This is Not a Project: Gloria and Venite

Then likewise he shall say,

O Lord, open thou our lips

Answer. And our mouth shall show forth thy praise.

Glory be to the Father, and to the Son, and to the Holy Ghost;

Answer. As it was in the beginning, is now, and ever shall be, world without end. Amen.

Minister. Praise ye the Lord.

Answer. The Lord’s Name be praised.

 

The setting of my first serious consideration of the Sign of the Cross couldn’t have been any more pretentiously typical of graduate student life. Some friends and I were in a crowded pub, and I was getting out a match to light my pipe, smoking a blend of tobacco called “The Philosopher.” I like to live dangerously close to Poe’s Law territory. Before lighting my match I held it up and told my friends, “Chesterton used to make the sign of the cross with every match before he struck it.”

“Pshaw, superstitious nonsense,” one of my friends scoffed.

I’d been in graduate school about a week too long to keep calm and gracious, and my patience had run out. “Oh, shut the hell up. You can’t possibly know that. If you can worship with words and with music and with work, then you can worship with your body.” At least, I meant to say something like that. I think only the first sentence came out.
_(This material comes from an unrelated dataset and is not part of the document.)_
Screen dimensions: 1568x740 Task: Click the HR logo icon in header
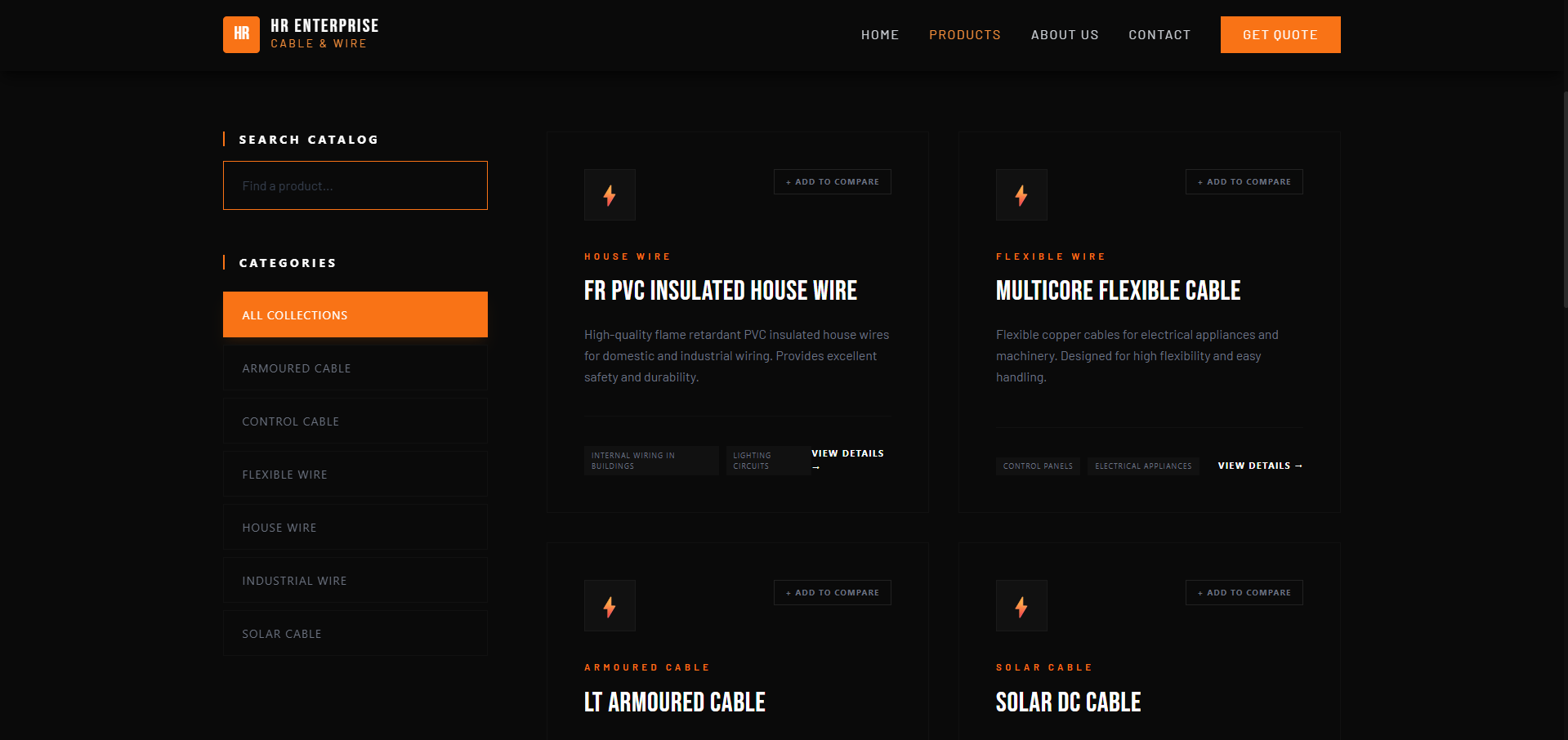pos(241,34)
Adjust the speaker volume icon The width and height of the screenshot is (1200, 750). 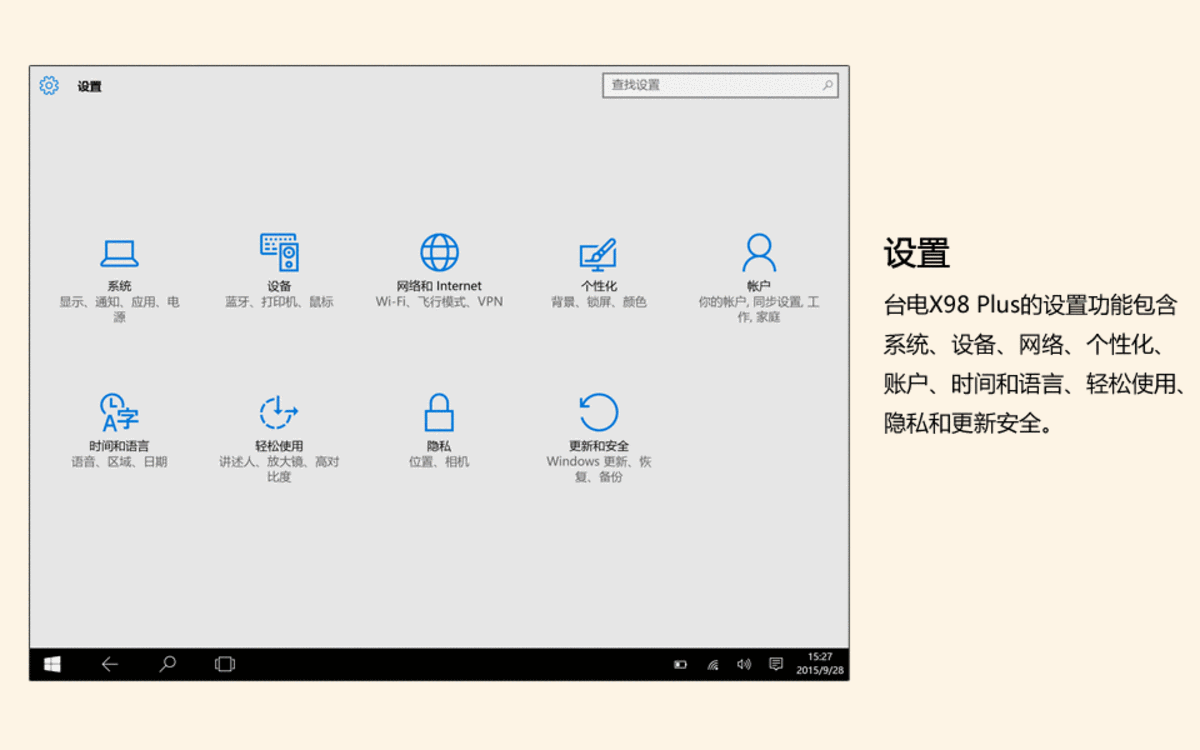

The truth is I probably have too many things that I want to say about the Sign of the Cross and the Gloria Patri all at once. I’m not sure I can ever explain it. I think it’s partly because, more than any other prayer in the Christian tradition, the Sign of the Cross really becomes a part of us. I mean to say, I’ve said the Lord’s Prayer more throughout my life, but making the Sign of the Cross is more incorporated into who I am because it involves my whole Personhood, including my body. I have spent more time studying the Psalms, but they are not as moving to me as genuflecting in front of the Altar and making the Sign, even though my study of the Psalms goes back to my childhood, and I never crossed myself before I was a senior in college.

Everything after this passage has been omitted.